I hope you had a good Christmas and New Year. Like many of you I spent my time at two family get-togethers – although I hope you didn’t have to travel quite the distance I did between England and Spain!
Of course politics and government never really stop and over Christmas you start to get ready for the next year. As part of that I wrote a piece for the Times setting out our position on the economy and asking some questions of the Labour Party. You can read it HERE (paywall) or Lib Dem Voice has a summary HERE.

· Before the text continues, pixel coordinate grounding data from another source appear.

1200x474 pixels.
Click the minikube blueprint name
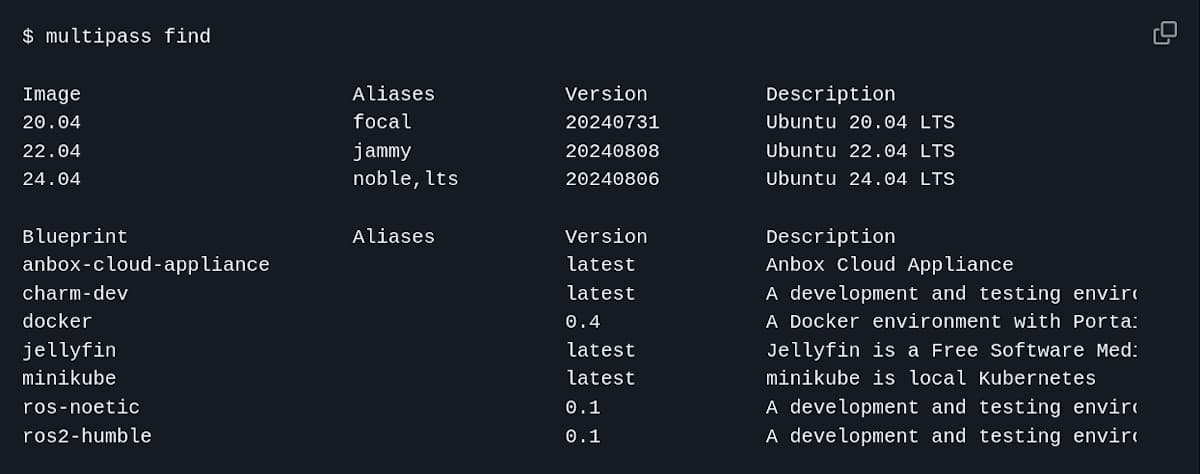(x=69, y=379)
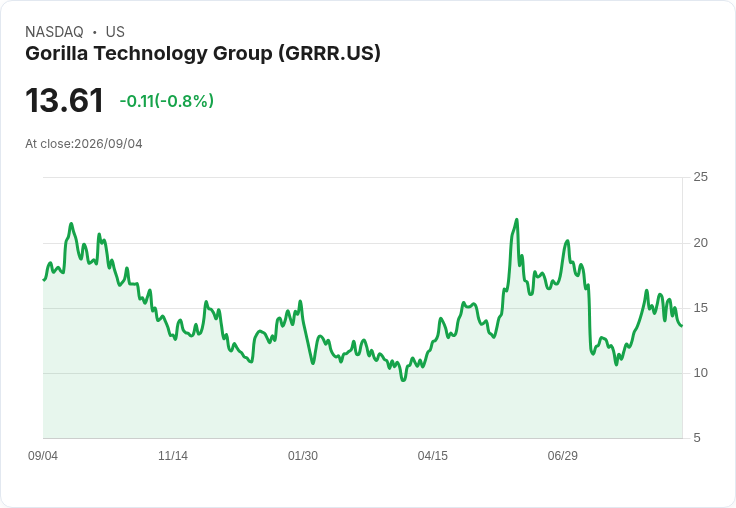Click the final data point at chart's right end
Screen dimensions: 736x508
682,325
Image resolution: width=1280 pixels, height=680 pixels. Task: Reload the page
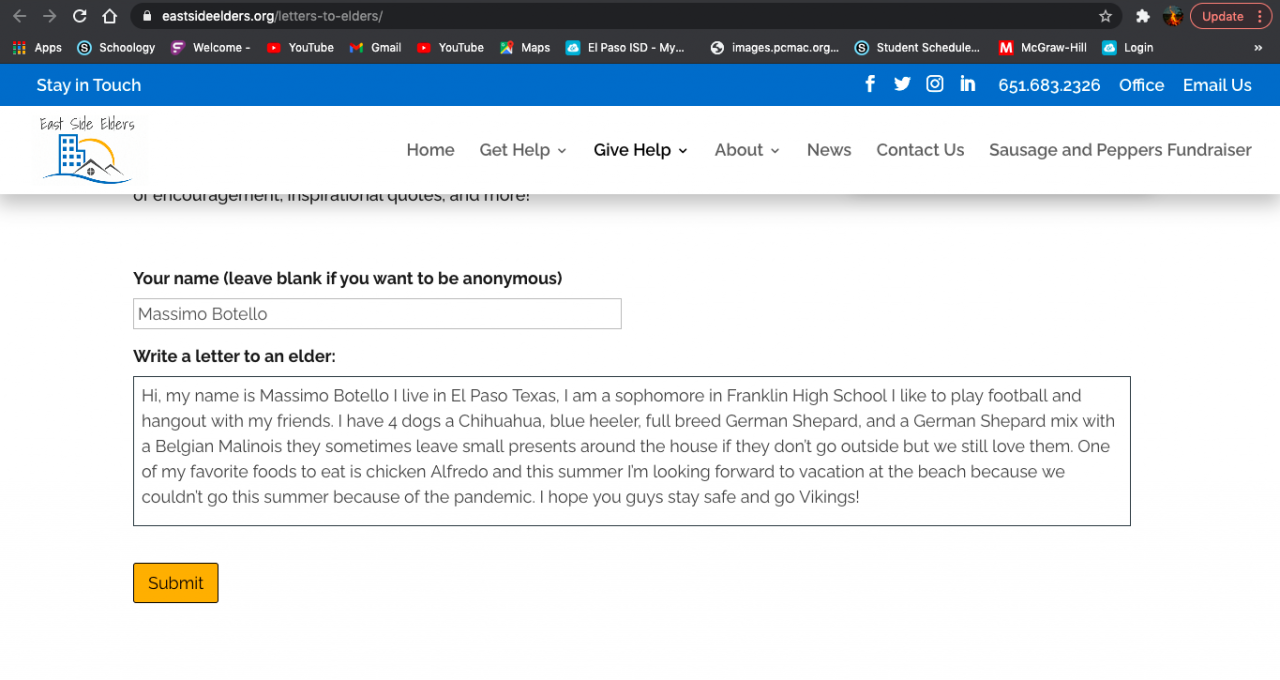coord(80,16)
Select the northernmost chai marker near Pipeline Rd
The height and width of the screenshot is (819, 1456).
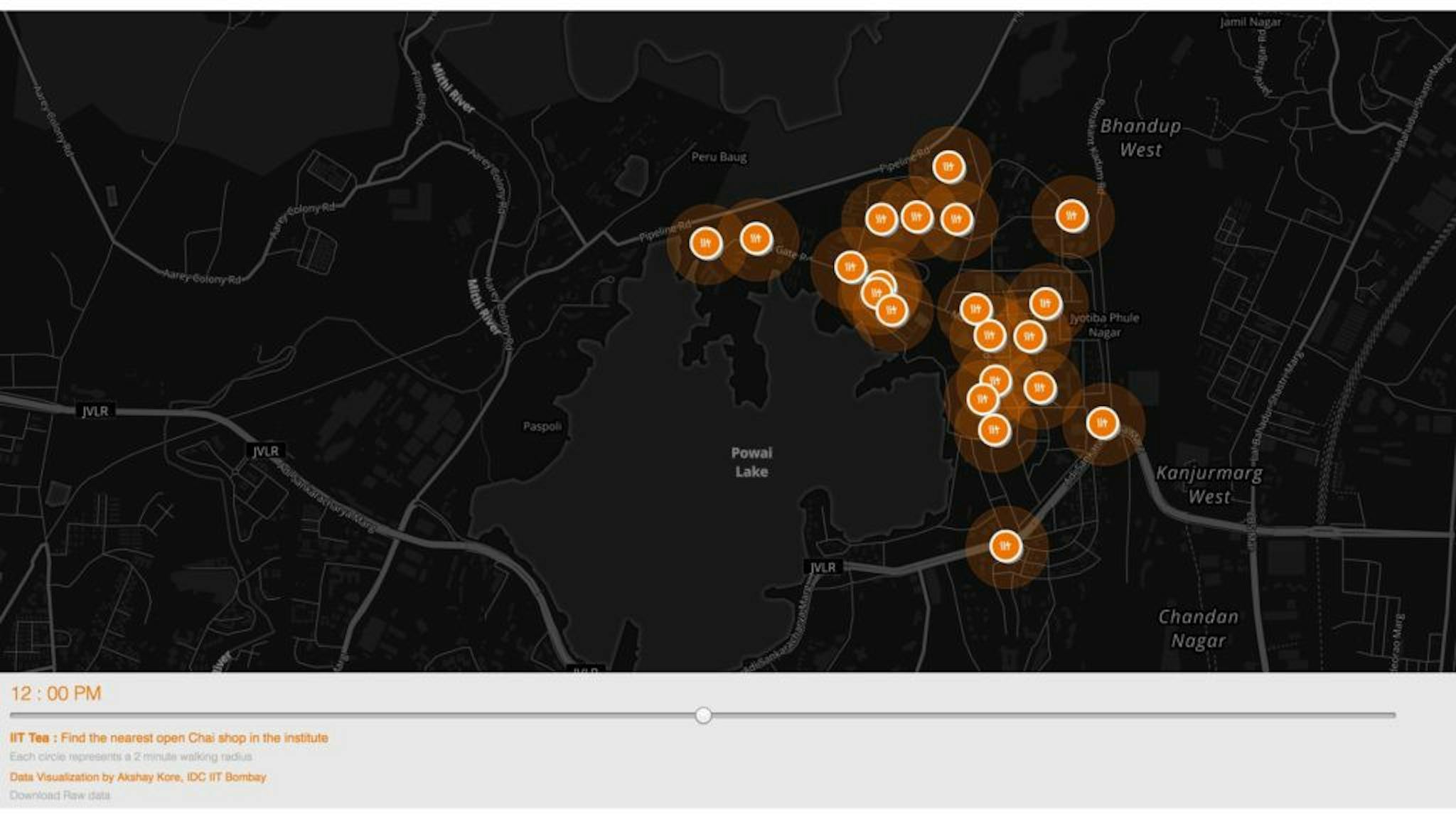coord(948,167)
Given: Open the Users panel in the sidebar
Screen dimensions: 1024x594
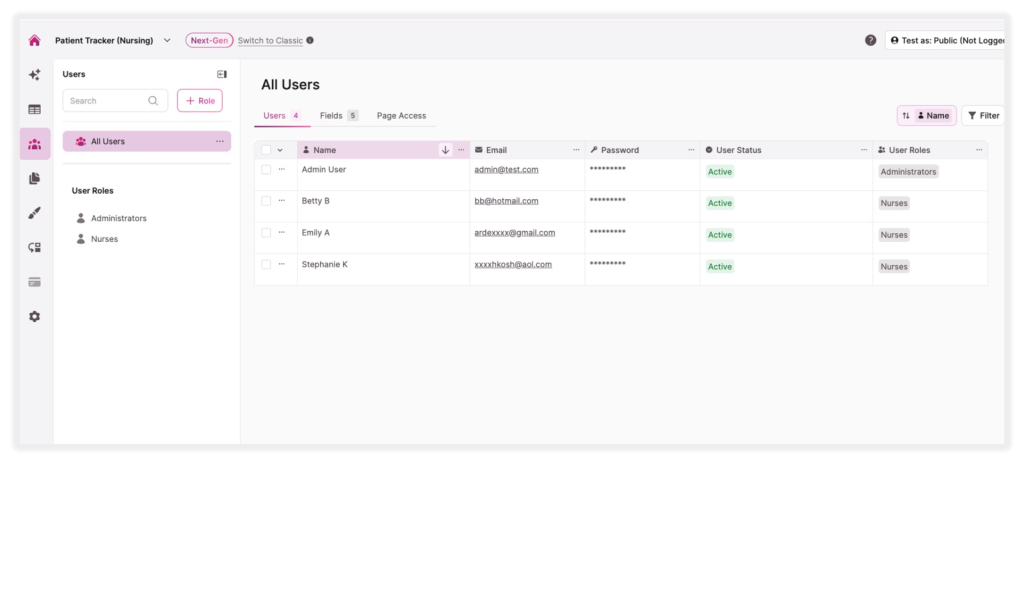Looking at the screenshot, I should coord(34,141).
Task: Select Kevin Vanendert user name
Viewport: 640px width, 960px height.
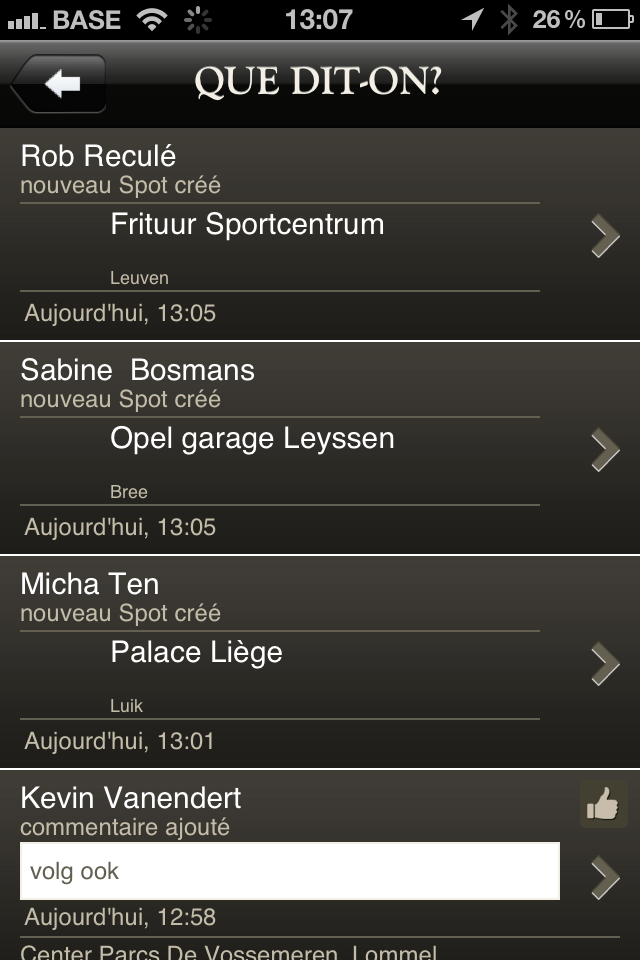Action: click(131, 798)
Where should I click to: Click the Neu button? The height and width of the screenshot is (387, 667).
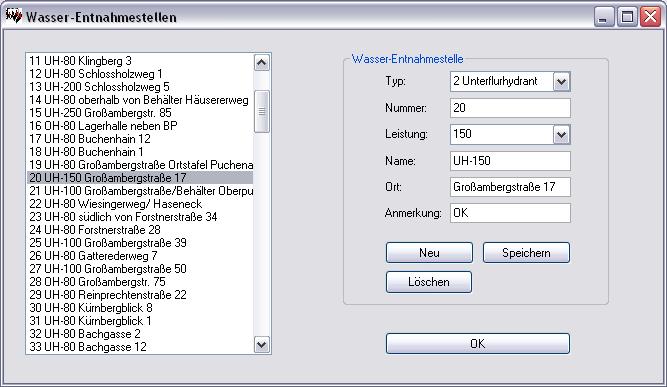point(429,253)
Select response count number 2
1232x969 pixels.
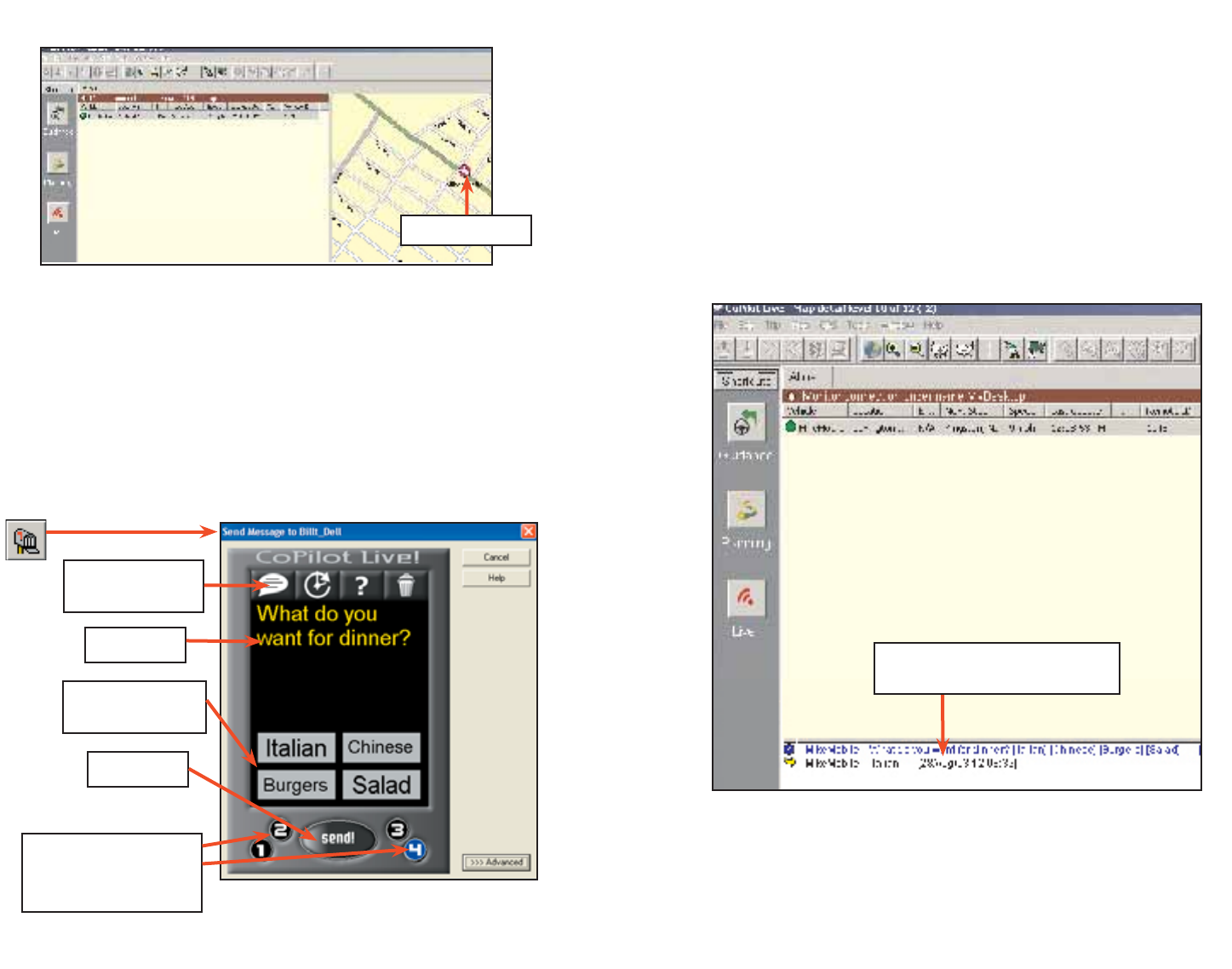[280, 829]
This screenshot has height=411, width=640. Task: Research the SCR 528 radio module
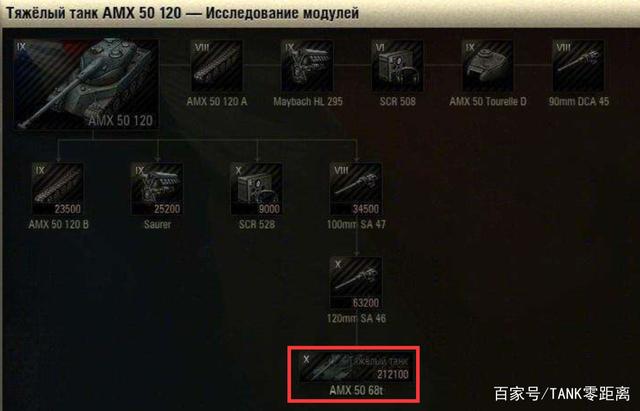257,189
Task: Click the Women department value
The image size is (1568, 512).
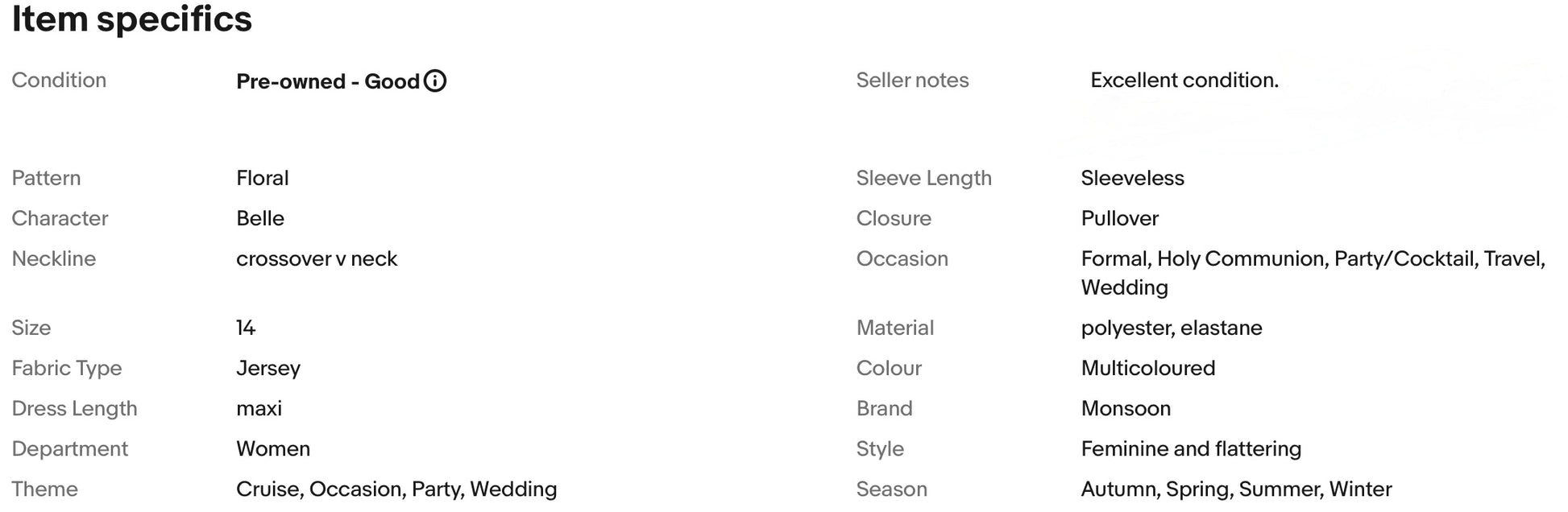Action: (x=272, y=448)
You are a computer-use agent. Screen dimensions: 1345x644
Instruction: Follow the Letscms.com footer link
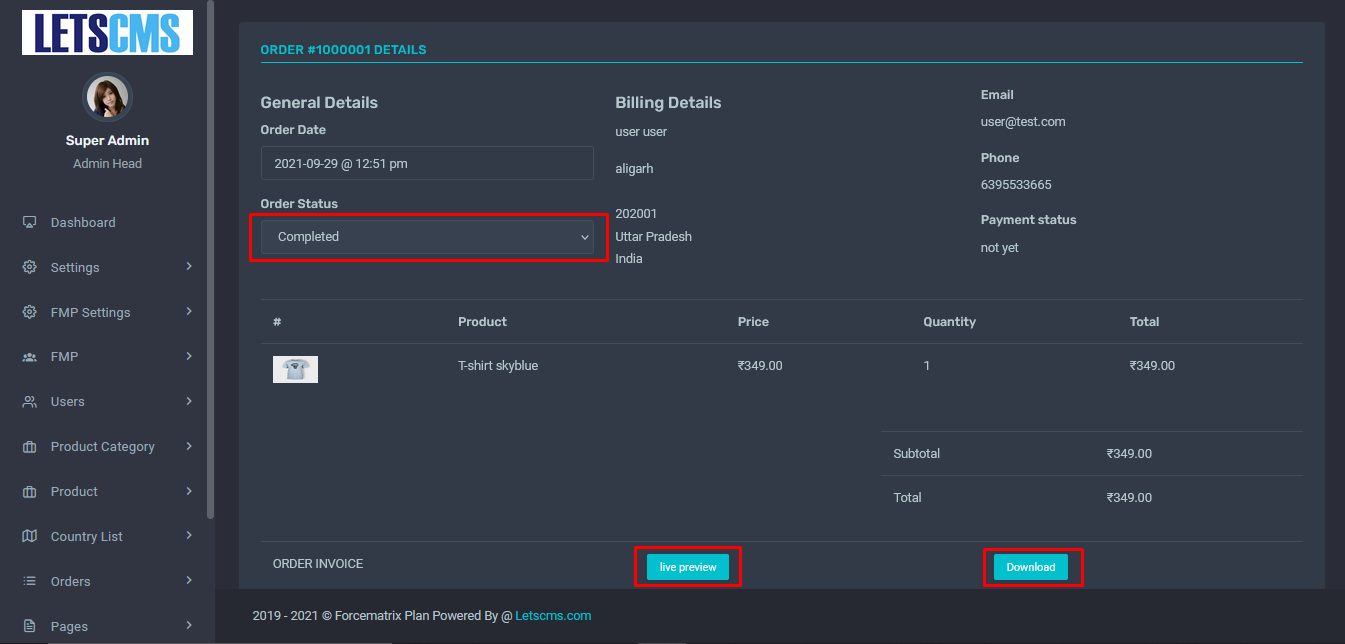pyautogui.click(x=553, y=616)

We also got a bit of attention after the party’s central message for spokespeople was featured on the BBC. There’s nothing unusual about political parties wanting to ensure they get their message across, and our key argument – that the Liberal Democrats are building a stronger economy in a fairer society, enabling every person to get on in life – is one that I hope some of you are already starting to recognise. I know there are people who are uneasy about this kind of message discipline, but we all know from successful campaigns in council wards and by-elections that you must be clear, simple and consistent in what you say to voters, and we have to do that at a national level.
The idea of combining a strong economy with a fair and transparent society is something that will also be seen in an international context this year when we host the G8 in Northern Ireland. Events like the G8 are always a mixture of dealing with the urgent issues of the day as well as looking at some longer-term themes – like food security – that the host country can help to set. It is in those central themes of the summit that I believe there is a lot that Liberal Democrats will be happy to see.
What does that mean in practice? Well, it means dealing with multinational companies who play fast and loose with global tax rules to avoid paying their fair share, in their ‘home’ countries as well as wherever they expand. And it also means an ambitious approach to so-called ‘extractives transparency’, so that countries rich in natural resources get their fair share from the oil, gas and mining firms that make huge profits from them. For too long being rich in natural resources has been at best a mixed blessing for developing countries, and getting companies to be more transparent will help to change that.
We have a chance this year to show that events like the G8 can be about more than just the important work of increasing trade, they can also be about making the global economy a better and fairer place. It may not quite be the Olympics, but I hope it will still be an event that will make us feel proud.